=== INPUT MATERIAL ===

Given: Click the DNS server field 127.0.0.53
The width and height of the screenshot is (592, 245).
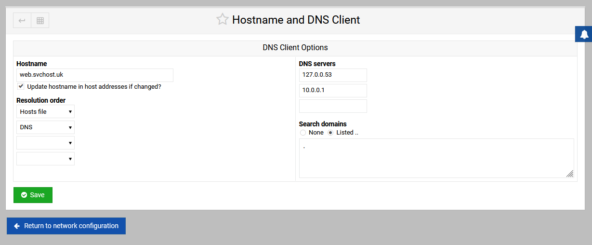Looking at the screenshot, I should pos(333,75).
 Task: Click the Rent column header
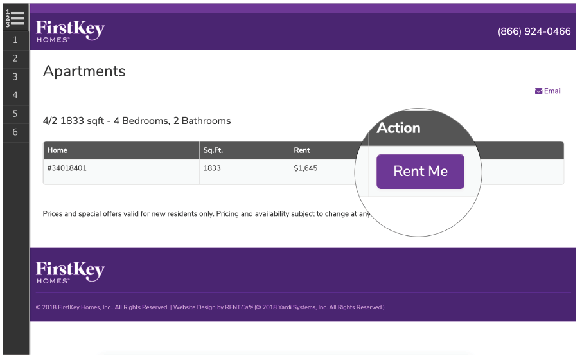coord(302,150)
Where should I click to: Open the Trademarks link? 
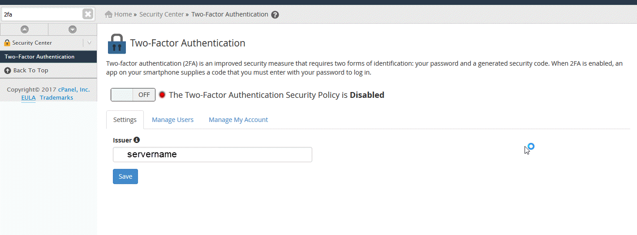tap(56, 97)
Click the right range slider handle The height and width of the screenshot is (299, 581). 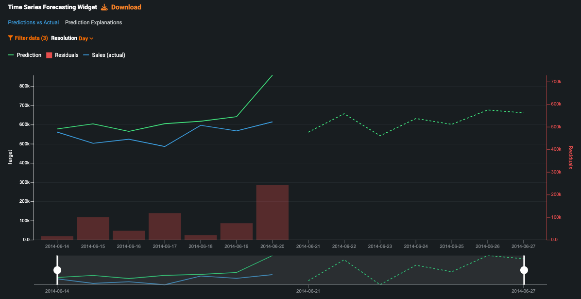tap(524, 270)
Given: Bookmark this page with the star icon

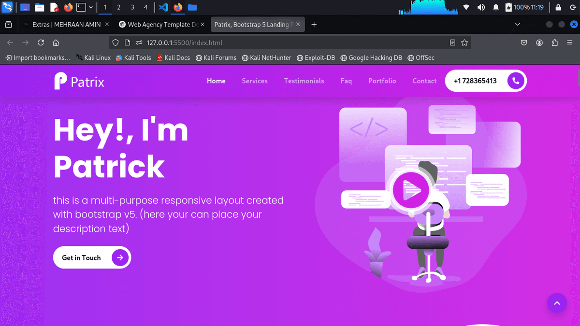Looking at the screenshot, I should pos(464,43).
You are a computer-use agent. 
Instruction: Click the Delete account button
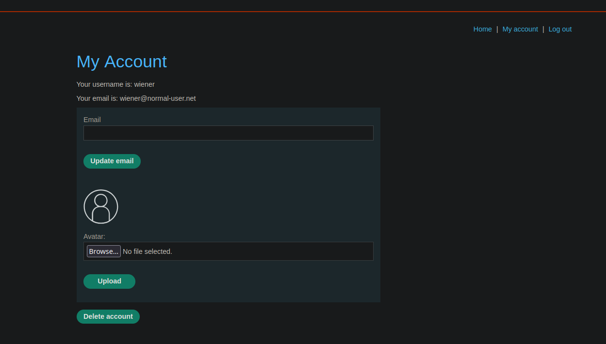[108, 316]
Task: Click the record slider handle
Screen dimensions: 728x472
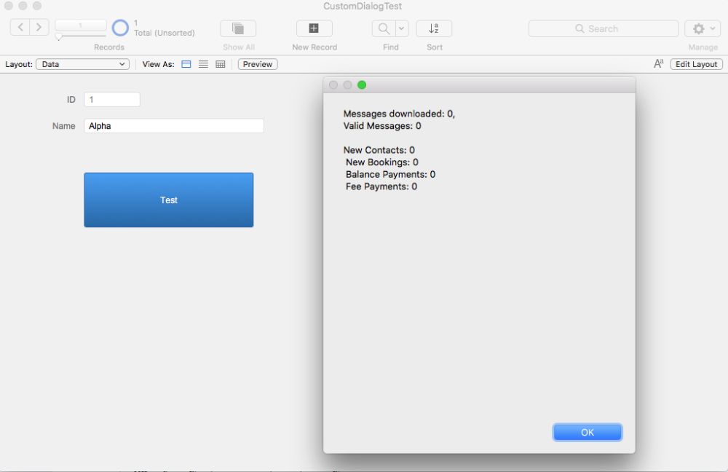Action: 59,37
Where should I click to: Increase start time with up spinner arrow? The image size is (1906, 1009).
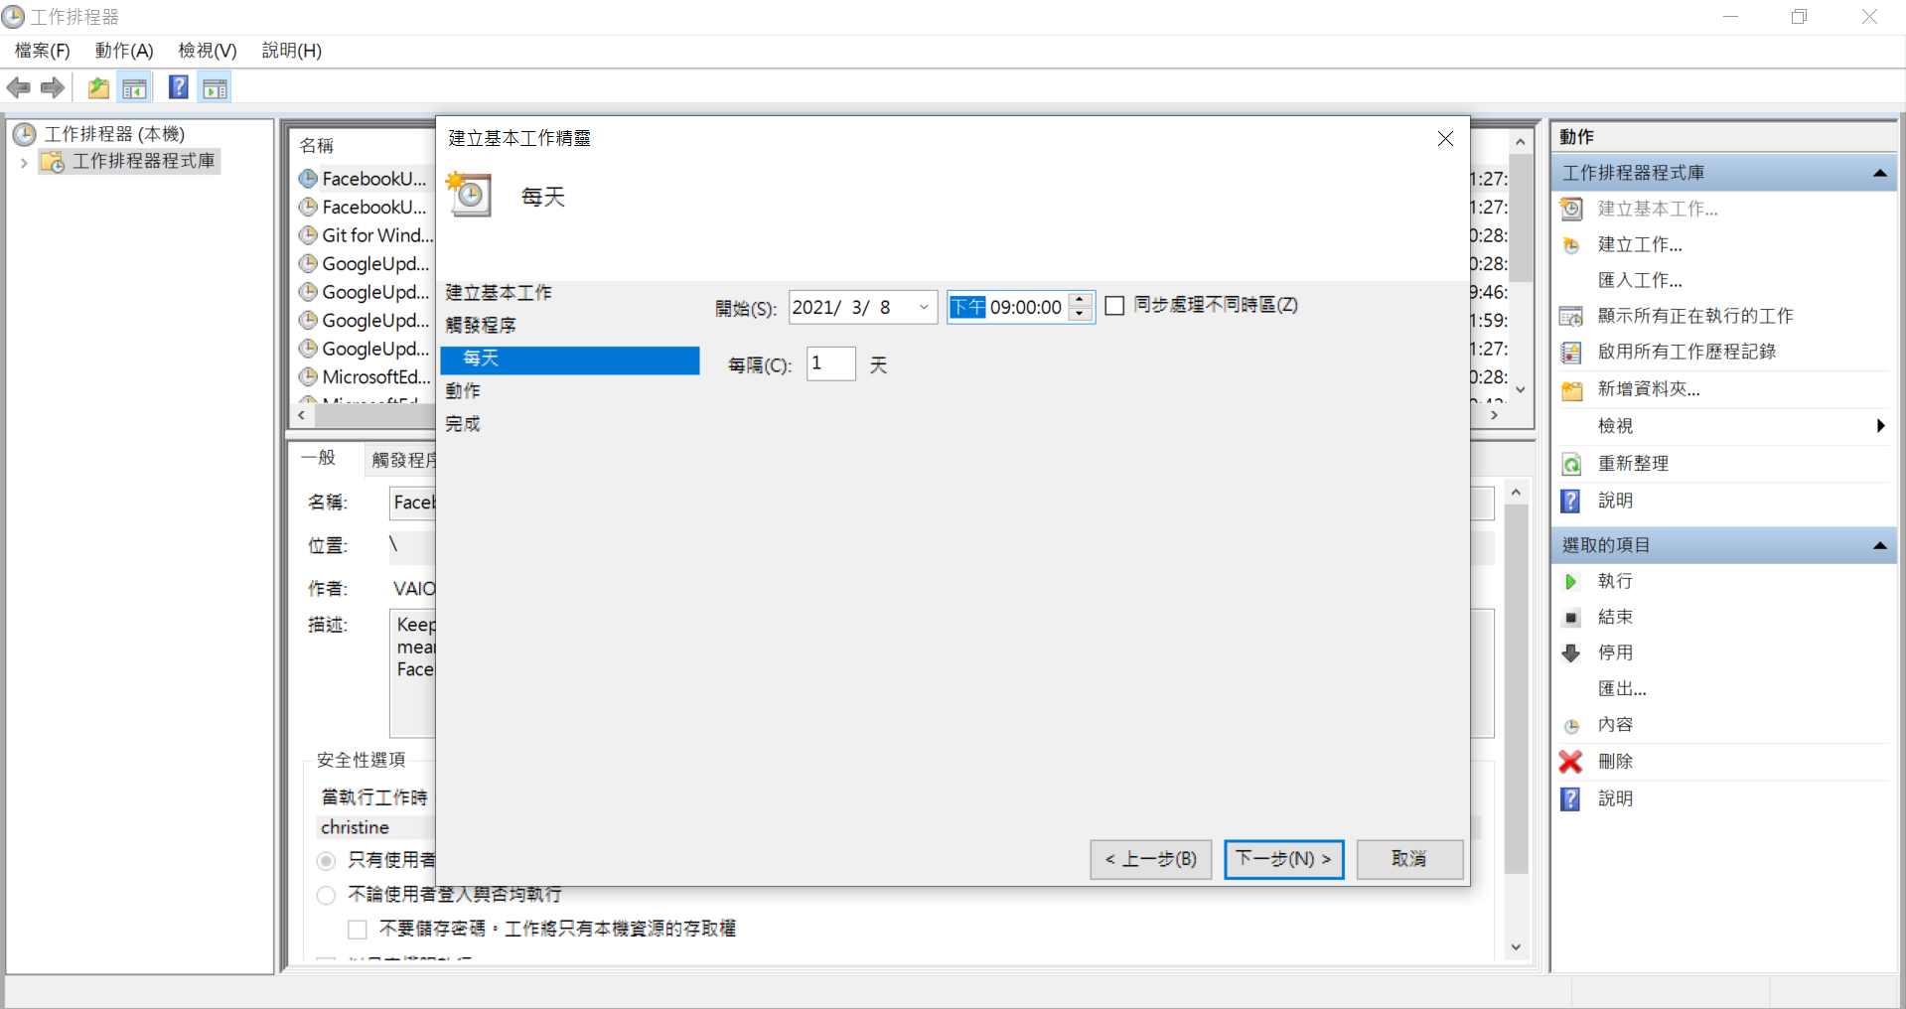[1081, 300]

===

* EXERCISE INSTRUCTIONS: In the entries above, find the line containing "Given: Bookmark this page with the star icon", then please retype it and every line after it through the last, exactly as written, omitting pictures.

* SOLUTION TO THIS TASK:
Given: Bookmark this page with the star icon

Looking at the screenshot, I should pos(464,43).
You are a computer-use agent. 
Instruction: Click the Delete account button
[108, 316]
Task: Click the record slider handle
Screen dimensions: 728x472
Action: 59,37
Where should I click to: Increase start time with up spinner arrow? The image size is (1906, 1009).
[1081, 300]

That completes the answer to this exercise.